The teaching of Chinese language to international students in China in the late 1980s and early 1990s was largely non-degree bearing and oriented toward proficiency enhancement. The primary aim of Chinese classes then was to ensure international students could become proficient in Chinese so much so that they could attend college science or liberal arts classes for regular native Chinese-speaking students with Chinese as the medium of instruction. At that time, HSK was not a high-stakes test in that a demonstrated level of proficiency through certification was not required, and a certificate of (a certain level of) HSK was not necessarily recognized across universities and colleges in China. This began to change in 1995 when the State Education Commission (now the Ministry of Education) mandated that international students should possess a test certificate that shows their Chinese language proficiency before they could be enrolled in higher institutions across the country. Ever since then, HSK test scores and certificates were acknowledged by more and more educational institutions and business organizations as well, in China, which promoted the popularity and increased the high-stakes status of HSK.

The creation and establishment of the HSK test system were great breakthroughs in the field of teaching Chinese as a second language (TCSL) in China. Before the birth of HSK, there was no systemic, objective, or standardized testing for evaluating international students’ Chinese proficiency. According to Sun (2007), an inherent motivation for developing the HSK was to provide a benchmark by which foreign students’ learning achievement could be assessed for varying decision-making purposes. In other words, to some extent, a consciousness of standards (to guide Chinese teaching in addition to testing) was the impetus or underlying factor for the creation of the HSK testing system. There is no denying that HSK has exerted a great impact on the development of TCSL in China. As Sun (2007) pointed out, there would be no standardization of TCSL without the creation of the HSK.

Throughout the early years of its development from the mid-1980s to late 1990s, HSK has proved itself as a standardized Chinese proficiency test with high reliability and validity , and its item designing, test administration, and grading have all been scientific (Sun 2007). Despite its significance and the great influence on TCSL in China then, HSK, as it was initially designed and structured, also raised a lot of concerns and bore some inevitable limitations. To begin with, the rationale of early HSK testing was a reflection of CSL teaching at that time in China. Liu (1983) held that there was a connection between the ways foreign languages were tested with the ways they were taught. For example, the teaching of Chinese to international students then had a primary focus on the training in linguistic knowledge with little emphasis on the communicative use of the language in real life. Under such an influence, HSK, at its initial stage, placed an emphasis on testing linguistic accuracy rather than language use or language performance (Wang 2014), despite the knowledge now shared by second language acquisition scholars, language testers, as well as teachers that linguistic accuracy does not translate into socially and culturally appropriate use of the target language and thus could not properly measure test-takers’ actual language proficiency (Meyer 2014; Xie 2011). Take HSK (Elementary and Intermediate) as an example; it consisted of four sections of test questions, namely listening comprehension, grammatical structure, reading comprehension, and integrated cloze. Except the integrated cloze questions, which accounted only 10% of the test score, the rest of test questions were all multiple choice (around 90%), and there was no testing at all for language performance, such as writing and speaking, at this level.

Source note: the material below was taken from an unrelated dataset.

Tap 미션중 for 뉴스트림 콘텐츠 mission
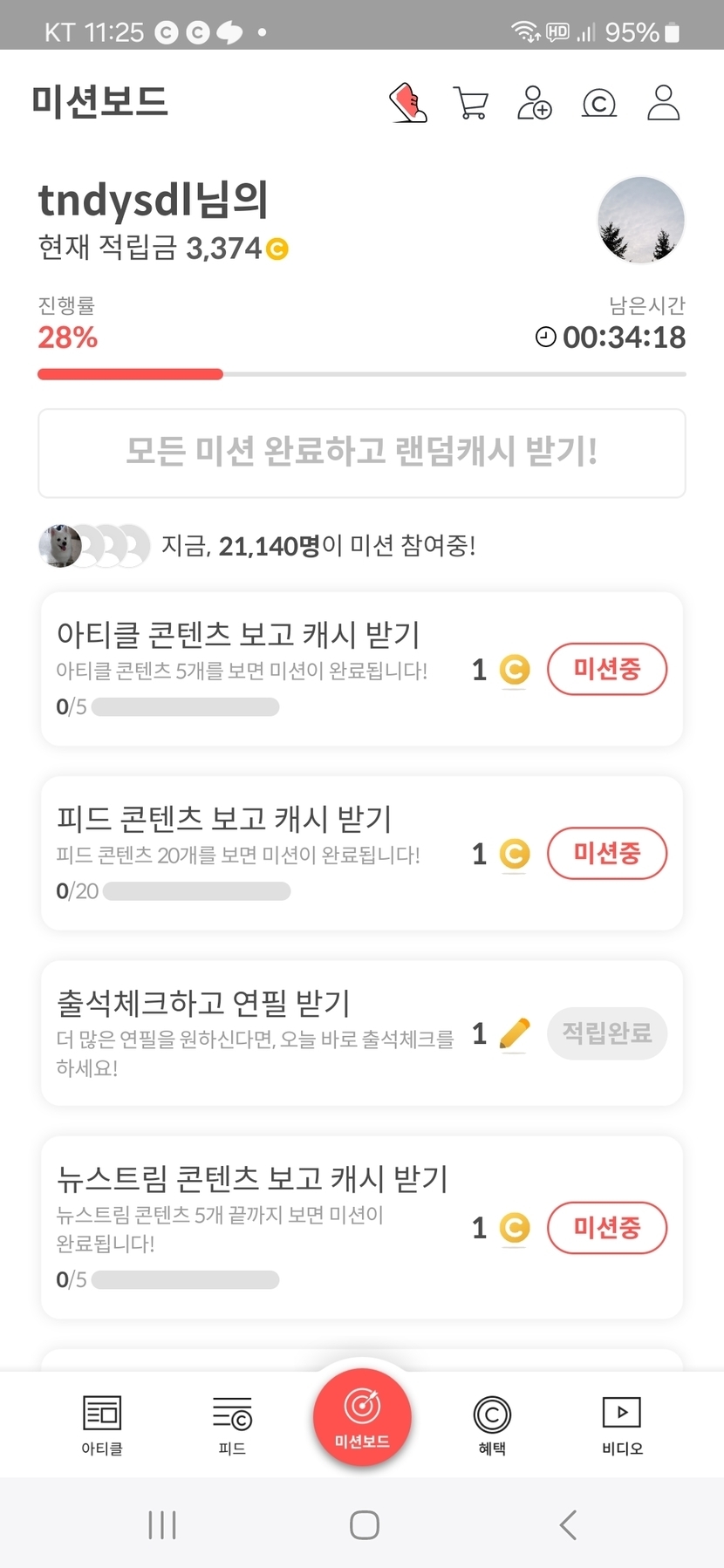This screenshot has height=1568, width=724. [607, 1229]
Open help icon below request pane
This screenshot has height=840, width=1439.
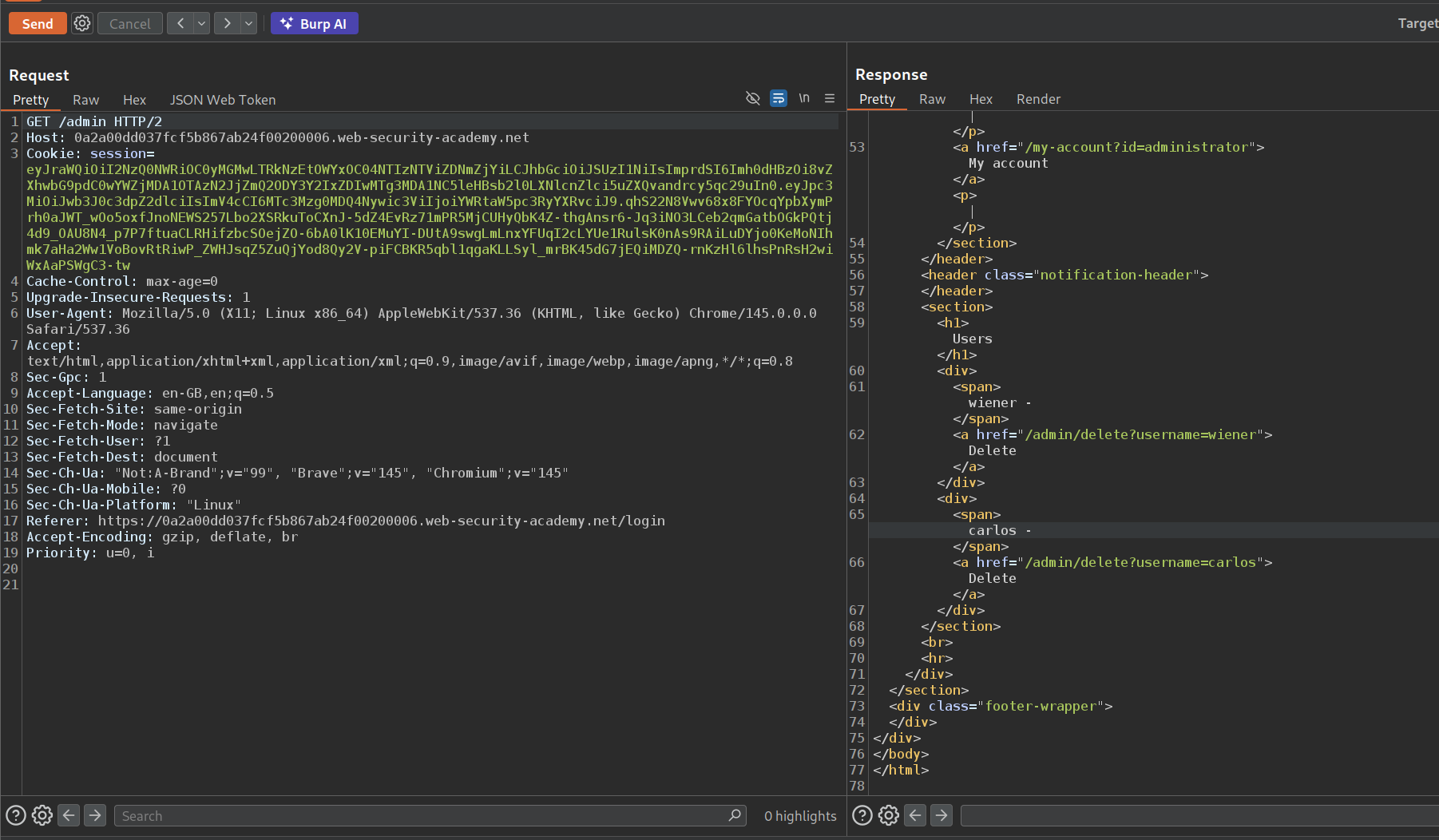point(16,815)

No Chinese language proficiency standards were available for international students to guide the development of HSK at its early stage. Thus, interestingly, as noted earlier, HSK developers hoped to use the test and its benchmark levels to guide TCSL practice instead of standards-based language teaching and assessment practice. Consequently, HSK developers chose to refer to the teaching syllabi of a few universities for foreign students and dictionaries for native Chinese-speaking users for the selection of grammatical structures and vocabulary to be considered for constructing test questions. The graded wordlists and grammatical structures in HSK exam outlines or guidelines then had to be revised and adjusted in accordance with how a few universities required their foreign students to learn at different levels. As a result, scholars questioned the criteria of such choices and asserted that the choice of wordlists and grammatical structures could be too prescriptive and narrow in scope (Liu 1999; Wang 2014). Due to these limitations, HSK developers began to undertake significant reforms on the test in the past decade. The forthcoming sections focus on what changes have been made to the Old HSK via two different lines of efforts and why such changes have taken place.

HSK Revised (2007–2011): Beiyu’s Effort to Reform HSK

After nearly twenty years’ practice, at the beginning of the twenty-first century, HSK has become one of the most influential and authoritative Chinese proficiency tests in the world. A large increase in test-takers was witnessed both domestically and internationally. It was estimated that about a million people took the test from 1990 to 2005 (Sun 2009). Along with the increasing popularity of the HSK, complaints about the drawbacks of the test also emerged from both test-takers and CSL practitioners, two major ones being its difficulty level and an orientation toward linguistic knowledge rather than skills for real communication (Meyer 2014).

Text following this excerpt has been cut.